Gardner eventually made it to McNeil Island only to escape on September 5th, 1921 during a prison softball game. On November 15th, a mail clerk was accosted by Gardner brandishing a gun but the clerk fought back and held Gardner until the police arrived. In court, Gardner was sentenced to another 25 years in prison and this time was sent to Leavenworth Kansas.
Gardner made several more escape attempts but all failed. He was eventually sent to prison in Atlanta and ended up finishing his prison time in Alcatraz where he was finally paroled in 1938.
Officer Louis Sonney of the Centralia Police Department became famous as “the man who captured Roy Gardner”. Jumping on this new found fame, Sonney went on the Vaudeville circuit pitching his “Crime Doesn’t Pay” show and demonstrated before the awe inspired crowds his handcuffing prowess while reliving the story of the capture of Roy Gardner.
Soon after, Louis Sonney discovered motion pictures and decided to make a movie about the capture of Roy Gardner. So in 1924, Sonney’s newly formed production company shot on location around Kelso, Castle Rock, Centralia, and McNeil Island. They re-formed part of the posse and they played themselves in the movie, “Roy Gardner, Notorious Bandit”. The movie was filmed in all of the locations that the search happened. When finished, it was shown at Castle Rock’s Dreamland Theatre.

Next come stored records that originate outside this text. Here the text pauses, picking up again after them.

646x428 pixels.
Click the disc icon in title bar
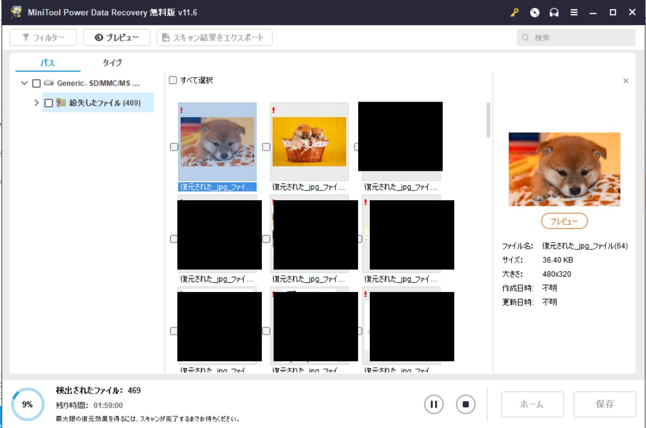535,13
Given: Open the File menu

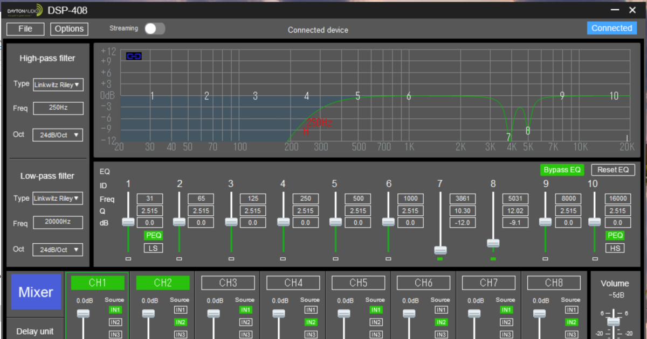Looking at the screenshot, I should pyautogui.click(x=25, y=29).
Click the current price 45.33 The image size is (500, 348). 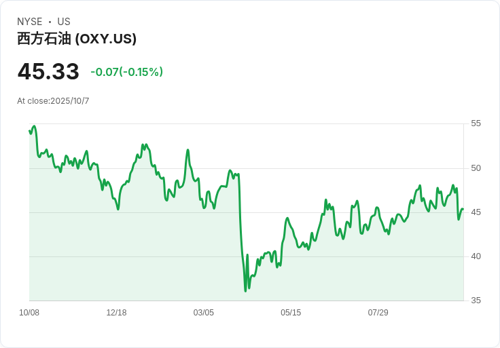coord(48,72)
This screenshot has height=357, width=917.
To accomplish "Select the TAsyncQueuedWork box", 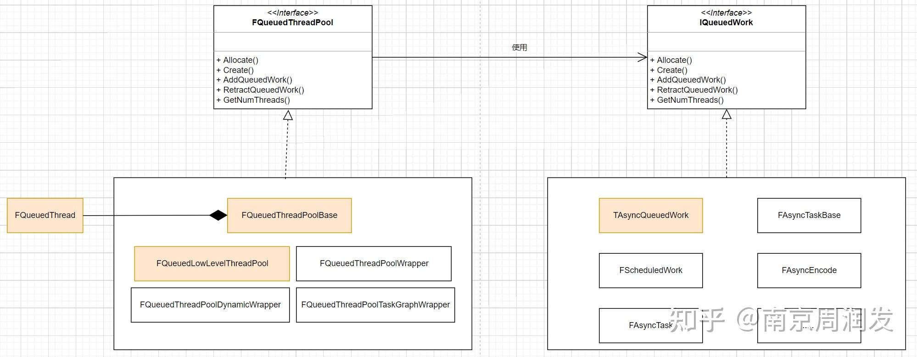I will 651,215.
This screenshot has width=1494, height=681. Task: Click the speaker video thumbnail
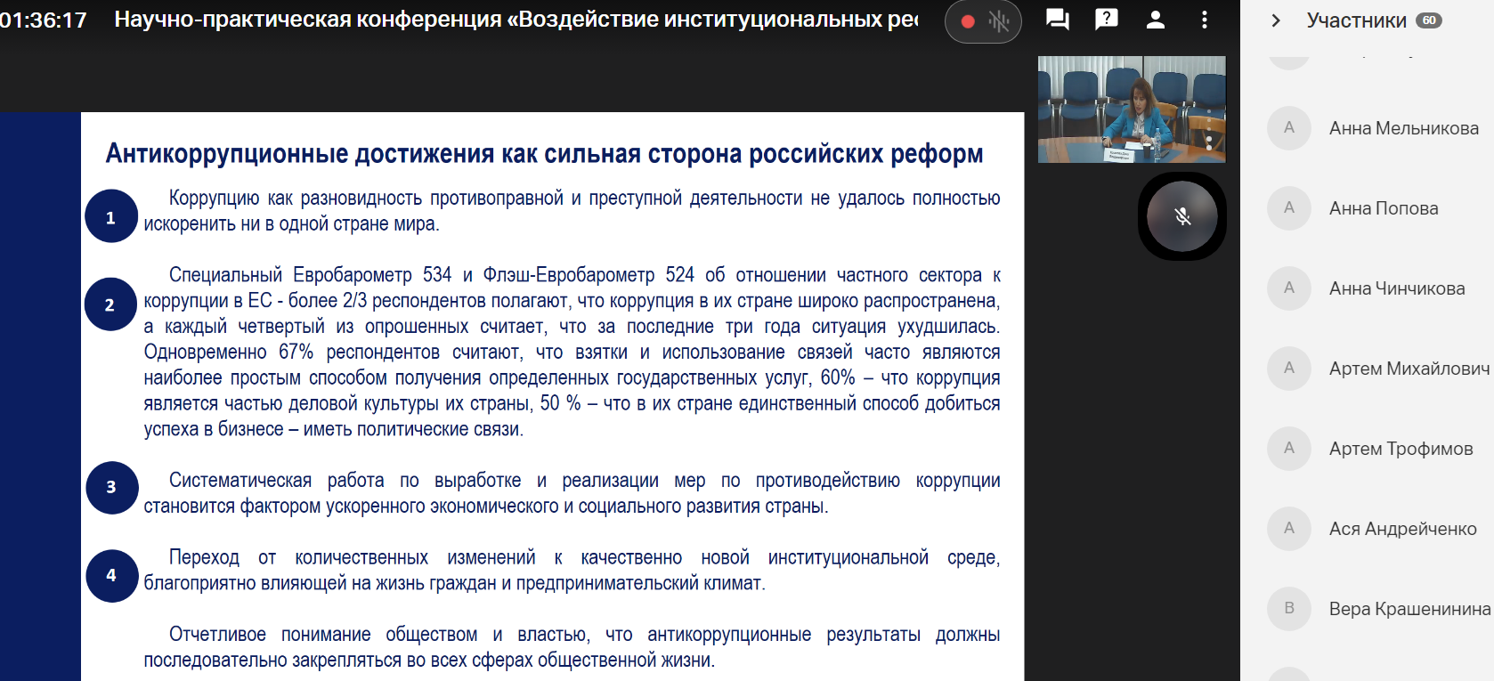click(x=1131, y=109)
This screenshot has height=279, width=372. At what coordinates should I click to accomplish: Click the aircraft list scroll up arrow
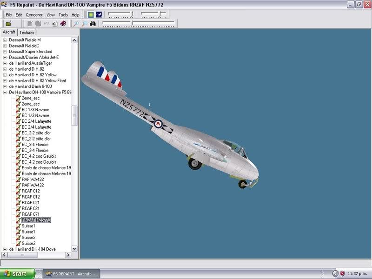(74, 40)
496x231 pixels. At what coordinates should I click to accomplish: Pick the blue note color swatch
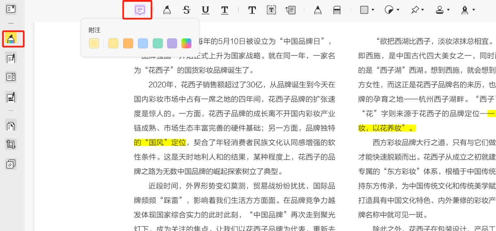coord(143,43)
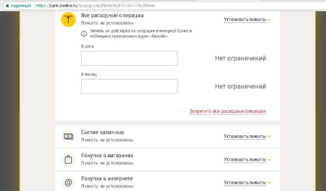Click the Снятие наличных heading
This screenshot has width=326, height=191.
click(x=103, y=132)
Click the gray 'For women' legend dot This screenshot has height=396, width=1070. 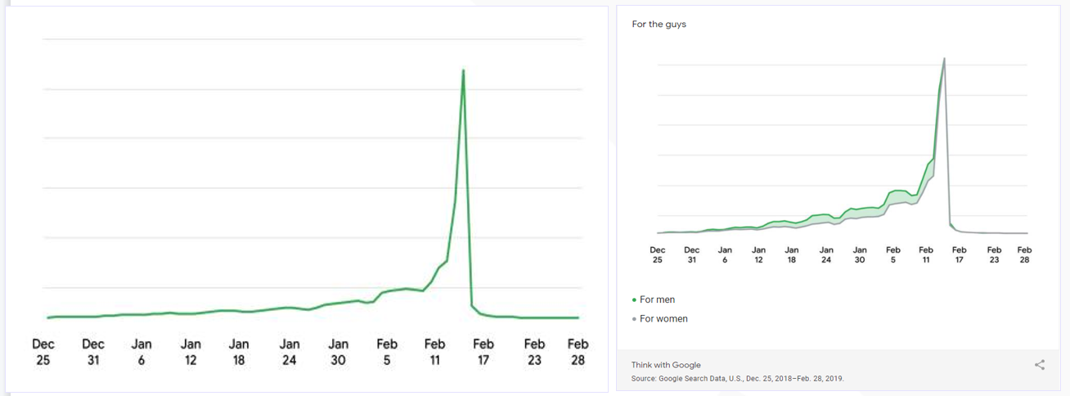[x=634, y=319]
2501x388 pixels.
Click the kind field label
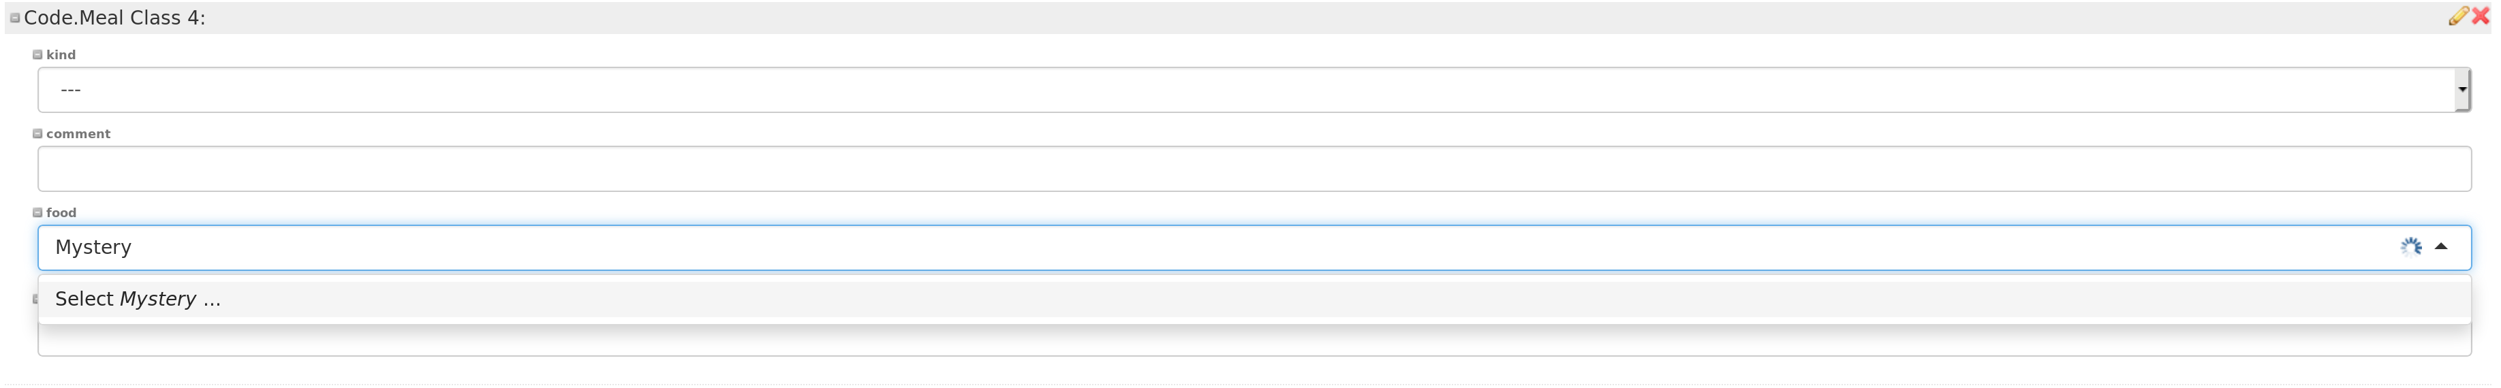pos(61,55)
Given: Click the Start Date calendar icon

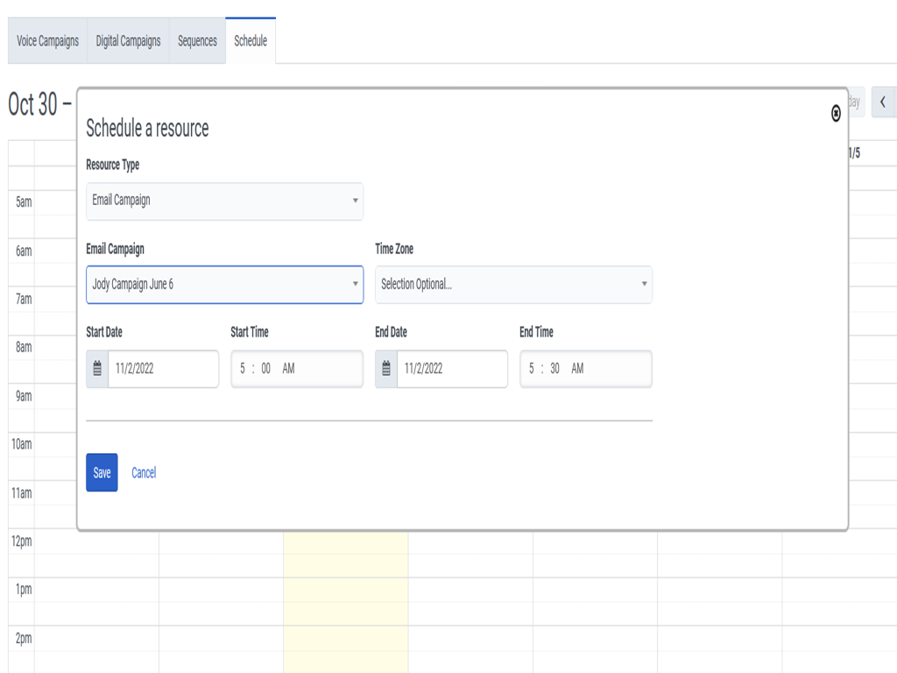Looking at the screenshot, I should [x=97, y=369].
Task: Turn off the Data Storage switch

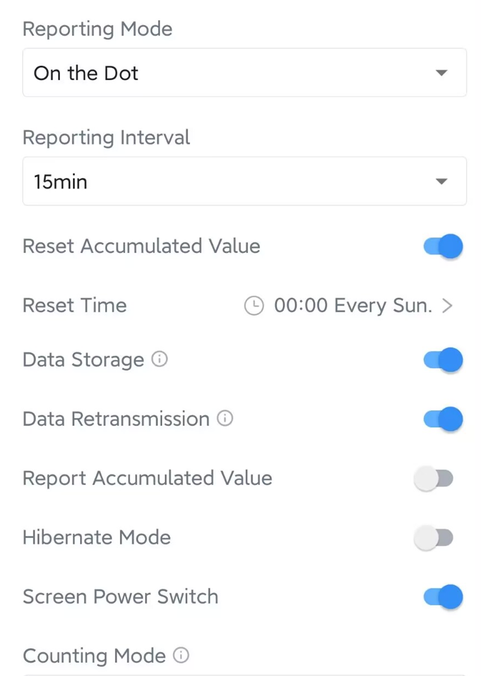Action: click(443, 360)
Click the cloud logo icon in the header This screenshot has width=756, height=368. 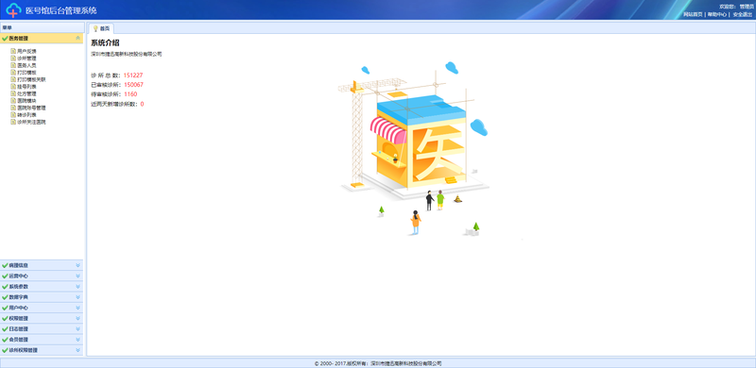click(14, 10)
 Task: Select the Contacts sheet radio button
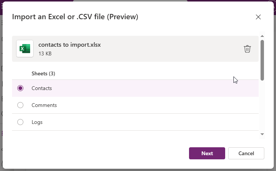[x=20, y=88]
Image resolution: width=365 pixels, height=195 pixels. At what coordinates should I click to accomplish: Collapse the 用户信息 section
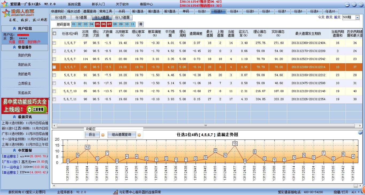[14, 29]
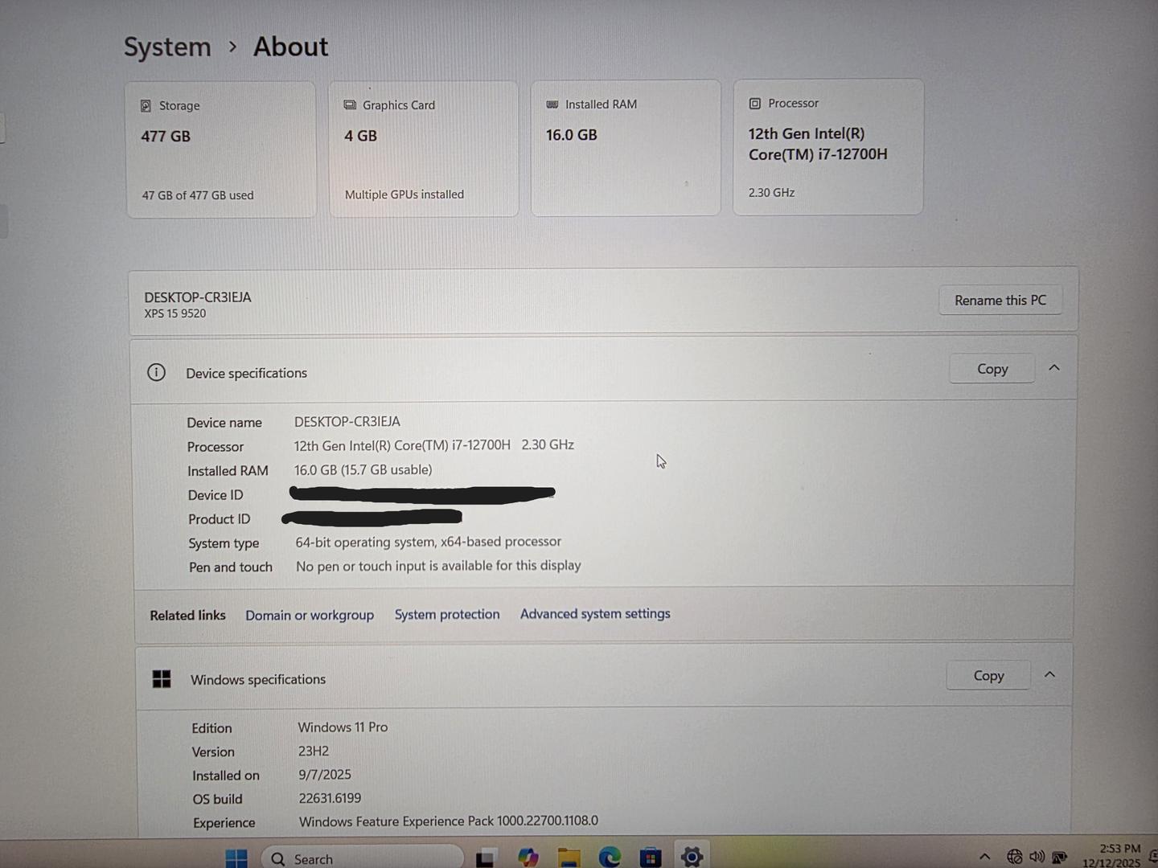Open Advanced system settings link
Image resolution: width=1158 pixels, height=868 pixels.
tap(595, 614)
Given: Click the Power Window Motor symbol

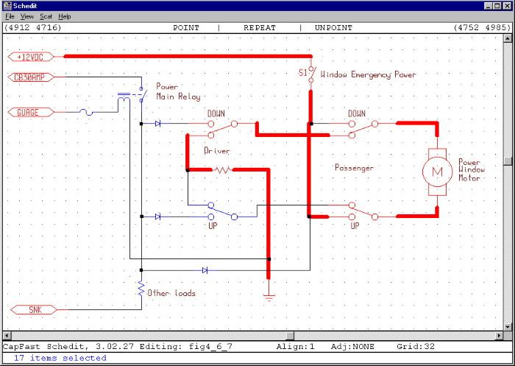Looking at the screenshot, I should tap(437, 171).
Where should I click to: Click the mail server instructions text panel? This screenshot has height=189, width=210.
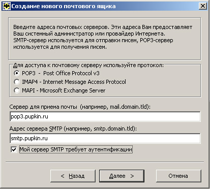(x=105, y=39)
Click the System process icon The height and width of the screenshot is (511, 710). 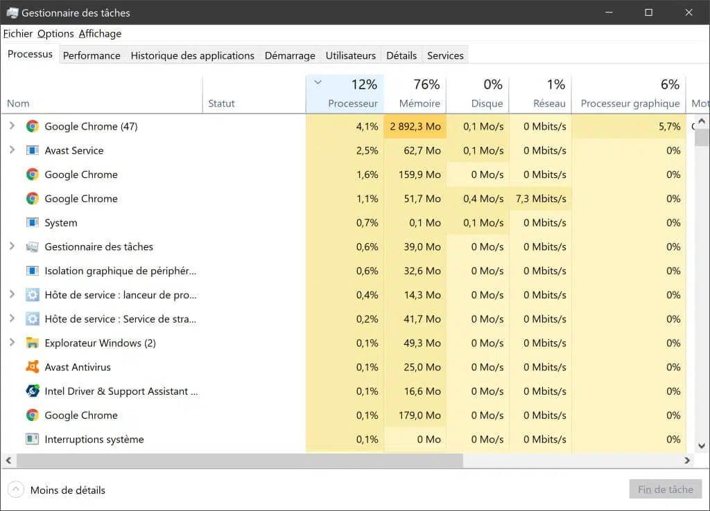(x=32, y=222)

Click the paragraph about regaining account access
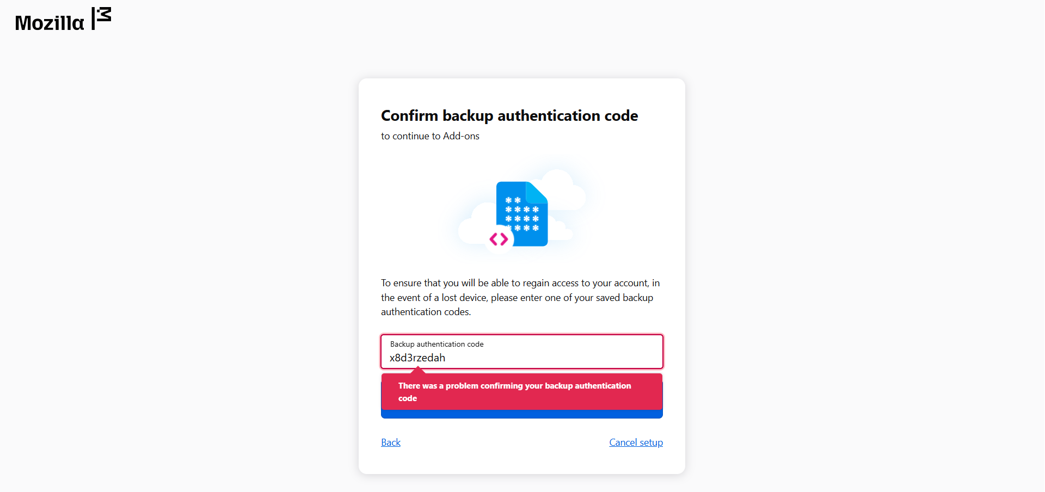click(x=520, y=297)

Sonney stayed in contact with Gardner and ended up forming a close relationship with him. Sending him $10 each month while in prison, Sonney worked tirelessly to get Gardner out of prison. When Gardner was finally paroled, Louis Sonney was the only person standing outside the gates to greet him. Sonney had Gardner work for him for a short time and convinced Gardner to star in a movie titled, “You Can’t Beat the Rap”. In the movie, Sonney and Gardner played themselves and they recreated the great capture of Gardner in the hotel room in Centralia.
In 1940, tired and unable to keep a job, Roy Gardner committed suicide by gassing himself using cyanide tablets dropped in acid. His body was found in the bathroom of his hotel room by a housekeeper in the run down hotel he was staying in. He was 56 years old.